Há que se dialogar sempre com essa criança! Inclusive para que tenhamos mais qualidade de vida e não sejamos vítimas de nosso próprio comportamento sendo certo que umas das causas da infantilidade pode estar nos ganhos secundários de uma situação. Não seria isto o que ocorre com o menino de seis anos quando quer mamar igual a um bebê, conforme citou em seu texto?
Levando o escopo do texto (Software dos Afetos) para o que acontece no âmbito dos poderes, seu raciocínio sobre o anseio do menino de seis anos em voltar a mamar vem a calhar maravilhosamente, Rodrigo.
A expressão tão usada e abusada entre nós- “Mamar nas tetas do governo” não deixa de ser um sucedâneo do software que estimula os “bebezãos” a permanecerem, além da conta, alimentando-se sem o mínimo de esforço daquilo que, por lei, não é mais seu. (rsrs)
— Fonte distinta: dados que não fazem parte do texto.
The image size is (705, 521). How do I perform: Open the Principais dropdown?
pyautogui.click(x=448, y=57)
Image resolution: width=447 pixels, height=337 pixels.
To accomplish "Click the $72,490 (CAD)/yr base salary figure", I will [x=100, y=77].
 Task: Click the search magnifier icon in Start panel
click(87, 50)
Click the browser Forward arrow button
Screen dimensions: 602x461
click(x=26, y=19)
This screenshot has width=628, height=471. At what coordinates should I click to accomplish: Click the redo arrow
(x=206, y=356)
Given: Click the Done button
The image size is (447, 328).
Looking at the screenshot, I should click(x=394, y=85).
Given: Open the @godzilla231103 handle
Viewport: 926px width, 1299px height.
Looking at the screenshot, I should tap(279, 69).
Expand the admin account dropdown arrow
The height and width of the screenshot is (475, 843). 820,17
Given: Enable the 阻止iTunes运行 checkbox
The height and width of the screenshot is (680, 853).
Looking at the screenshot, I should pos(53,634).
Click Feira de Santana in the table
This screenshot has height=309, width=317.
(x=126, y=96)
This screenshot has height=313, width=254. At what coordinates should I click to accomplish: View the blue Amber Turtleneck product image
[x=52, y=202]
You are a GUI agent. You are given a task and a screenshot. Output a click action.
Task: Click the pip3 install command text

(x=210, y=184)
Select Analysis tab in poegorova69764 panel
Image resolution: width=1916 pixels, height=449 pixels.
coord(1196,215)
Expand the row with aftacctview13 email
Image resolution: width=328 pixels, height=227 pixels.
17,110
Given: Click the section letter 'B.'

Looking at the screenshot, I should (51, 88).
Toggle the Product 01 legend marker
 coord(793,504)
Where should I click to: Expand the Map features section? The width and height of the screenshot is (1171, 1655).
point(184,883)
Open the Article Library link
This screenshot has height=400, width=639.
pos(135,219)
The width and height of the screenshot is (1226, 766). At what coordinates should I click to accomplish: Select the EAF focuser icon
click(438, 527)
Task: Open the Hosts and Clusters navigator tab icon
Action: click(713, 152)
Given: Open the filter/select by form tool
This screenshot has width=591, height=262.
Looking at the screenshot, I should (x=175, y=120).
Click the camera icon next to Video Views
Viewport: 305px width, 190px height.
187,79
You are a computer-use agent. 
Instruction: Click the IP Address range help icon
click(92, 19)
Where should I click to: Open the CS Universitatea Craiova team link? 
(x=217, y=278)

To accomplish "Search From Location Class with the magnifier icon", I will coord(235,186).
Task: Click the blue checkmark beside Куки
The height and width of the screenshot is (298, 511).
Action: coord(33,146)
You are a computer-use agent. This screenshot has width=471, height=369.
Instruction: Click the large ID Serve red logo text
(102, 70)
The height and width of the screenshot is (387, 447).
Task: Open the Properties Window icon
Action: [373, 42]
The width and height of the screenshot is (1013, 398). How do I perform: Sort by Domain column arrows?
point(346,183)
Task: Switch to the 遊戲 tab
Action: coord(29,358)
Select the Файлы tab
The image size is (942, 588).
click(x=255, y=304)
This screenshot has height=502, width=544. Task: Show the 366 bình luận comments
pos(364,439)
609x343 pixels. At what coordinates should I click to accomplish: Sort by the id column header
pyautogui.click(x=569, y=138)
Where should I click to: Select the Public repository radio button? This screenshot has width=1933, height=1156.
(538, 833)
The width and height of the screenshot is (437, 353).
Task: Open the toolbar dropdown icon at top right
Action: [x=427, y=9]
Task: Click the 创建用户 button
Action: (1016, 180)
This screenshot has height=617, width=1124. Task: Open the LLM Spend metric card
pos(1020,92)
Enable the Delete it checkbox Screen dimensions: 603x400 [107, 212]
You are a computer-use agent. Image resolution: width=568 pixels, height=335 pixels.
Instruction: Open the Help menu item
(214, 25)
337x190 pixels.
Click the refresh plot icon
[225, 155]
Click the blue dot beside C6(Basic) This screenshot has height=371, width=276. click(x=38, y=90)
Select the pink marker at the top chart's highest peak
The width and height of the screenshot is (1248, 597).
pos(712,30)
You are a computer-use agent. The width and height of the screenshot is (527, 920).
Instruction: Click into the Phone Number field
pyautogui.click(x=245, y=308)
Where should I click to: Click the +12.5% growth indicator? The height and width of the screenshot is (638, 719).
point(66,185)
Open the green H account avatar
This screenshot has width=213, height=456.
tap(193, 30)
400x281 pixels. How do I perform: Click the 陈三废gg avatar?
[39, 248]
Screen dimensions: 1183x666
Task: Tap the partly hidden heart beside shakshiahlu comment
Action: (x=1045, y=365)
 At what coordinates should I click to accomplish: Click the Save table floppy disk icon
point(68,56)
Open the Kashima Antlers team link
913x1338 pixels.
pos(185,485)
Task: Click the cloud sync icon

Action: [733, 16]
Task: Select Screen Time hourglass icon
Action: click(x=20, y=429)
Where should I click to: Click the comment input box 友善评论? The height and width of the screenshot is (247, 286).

Inegavelmente é uma imaturidade pessoas usarem do poder político para se enriquecerem ilicitamente e de maneira extravagante deixando a maior parte da população em dificuldades. É triste reconhecer que os nossos políticos eleitos são neste aspecto pessoas imaturas ainda que o sistema também os condicionem a roubar para chegarem ao poder e depois se manterem lá.